Making PHP go fast

Comments

Comments are closed.

Really interesting talk, some good (if not contentious) ideas, will be implementing some on my own projects.

The 'what we had and what we did and how it worked' structure worked well. As mentioned above some contentious ideas (my main takeaway was 'don't use a framework') and it might have been good to explore some of the broader pro's and con's.

Interest talk, good speaker.

A very good subject and slightly controversial when most would turn to a framework for every project - this just highlights how a framework isn't always the right solution.

Certainly a thought inducer but did come away wondering: "why not slim, silex or yaf?"

Overall a good subject well delivered.

Interesting talk, well delivered. Was nice to get an insight into how a big company solves their performance issues. I think the approach is a little extreme for most and may come at the cost of easily readable, maintainable code but when speed is everything I can see it being useful.

Thought the start of the talk perhaps didn't flow as well as it could have but got a lot better as things got going. Interesting talk, highlighting just how much of an overhead frameworks can have. Was good to see examples from a real world problem and would like to see talks on other backend and front end areas to see what else was done to speed things up.

I nice peek inside the doors of a company that have to deal with real scaling and performance issues. I would liked to know a little bit more about the framework and what it can do. Good presentation style - glad I went.

Rated 4

Anonymous at 23:48 on 6 Oct 2013

Good talk and confirms what I thought about the performance overhead of using frameworks. Especially liked the bit about being presented with a Swiss Army Knife to chop down a tree when all you need for the job is an axe.

This was both interesting and controversial talk at the same time. I loved the part where the challenge gets to the level where you need to limit your caching because it's too slow. And of course everyone can relate to the part "less code runs faster".
What I missed though, was a defense of the chosen solution in comparison to alternatives (e.g. Varnish cache the page for 1 second - that serves 1499 requests off the cache).
Also, while cache was mostly disregarded, the use of NoSQL in the middle was in fact a data cache. Then if you are caching data, why render the view on every request? Why not cache the rendered view?
In summary, this gave a lot of topics for discussion afterwards. But I think this may be somewhat irrelevant or even distracting for people who are not aiming for 10ms responses.

Good talk. Dan tells you that pretty code isn’t always good code.
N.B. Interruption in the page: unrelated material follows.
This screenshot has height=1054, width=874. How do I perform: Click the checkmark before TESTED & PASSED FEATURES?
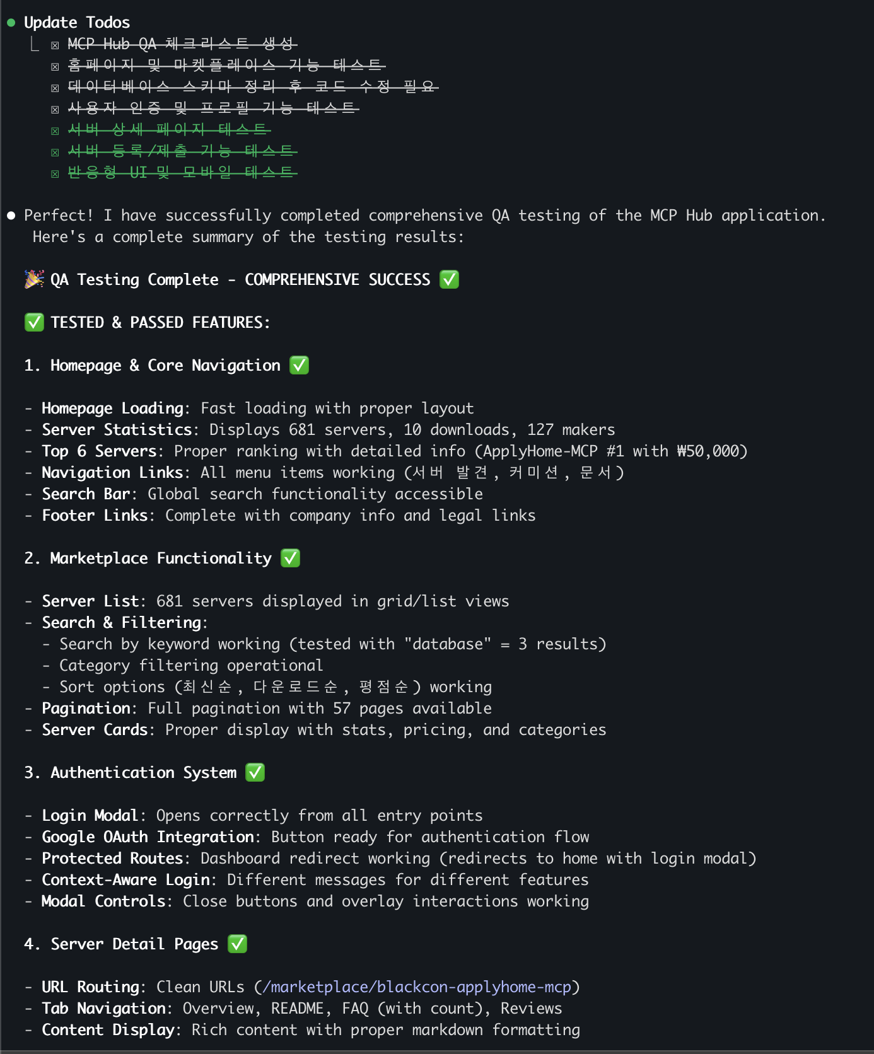click(x=34, y=322)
Also, the code samples and war stories reminded me of a past life working for an online gambling company in their web department!

It was nice to find out about the different challenges faced when trying to get 1000's requests per second, and possible solutions.
I found it odd that they didn't move to a NoSQL solution but it was interesting to see the thinking behind some of the decisions made.

Great to learn about how other companies go about solving these issues.

Great case study, interesting talk, some information and practices that can be taken away into everyday despite the talk being about a very specific problem. Without sounding too much like a manager I would love to have seen some metrics on how effective the rebuild was in terms of $$$!

Fascinating case study and well presented.

Interesting talk would be good to know in more detail how Dan build's his stats and graphs used in the presentation (I do remember a question on this, but can't remember the answer).

Interesting talk and it would be good to know, in more detail, how Dan builds his stats and graphs used in the presentation (I do remember a question on this, but can't remember the answer).

It was interesting to see the approaches that had been taken to rethink the architecture with a completely performance-focused mindset. Obviously a very specific case study, but there were things that could be taken from this and applied to other similarly performance-driven applications. The speaker seemed to grow into the talk after a slightly disjointed introduction.

Cheers for the feedback guys; much appreciated. I'll try and answer some of the questions that have come up here.

1s varnish cache: Would only save 1499 requests if they were all identical (they aren't). Most pages are personalised to some degree and some things arent cacheable at all (account queries, betslip, login, API requests etc) so the effectiveness of the cache would be extremely limited.

Readability/Maintainability: On the contrary! We've found the stripped down, simple approach has made everything much more readable, maintainable, flexible and quicker to write.

Other frameworks: For sure there _may_ be a framework out there that would be a good fit in terms of raw performance but we only assessed a limited number before giving up. Also how a framework scales is a bit of an unknown and not something that is widely talked about. We probably wouldn't find out that a framework scales badly until it's too late. We weren't willing to gamble the future of our products on this.

Mongo is a cache: Depends on your definition. It is not a traditional time-based cache as the data in it is always bang up to date. I consider it as an optimisation to our order of execution!

$$$: Can't go into specifics but the project has realised a full return on investment 12 months after starting (not finishing!) the project

Stats: A combination of JMeter, log files, Splunk and Graphite

HTH
Dan

Very interesting talk, great to hear the reasoning and the process you've followed to get to where you are.

The presentation was in a different style to many of the others I attended, but was all the more beneficial for it. The we-had-a-problem-and-developed-a-solution was a nice real-world demonstration of how to approach a problem and then find a better/best solution.

The reasoning behind design decisions too was helpful, as usually they're presented as as "do this because I say so".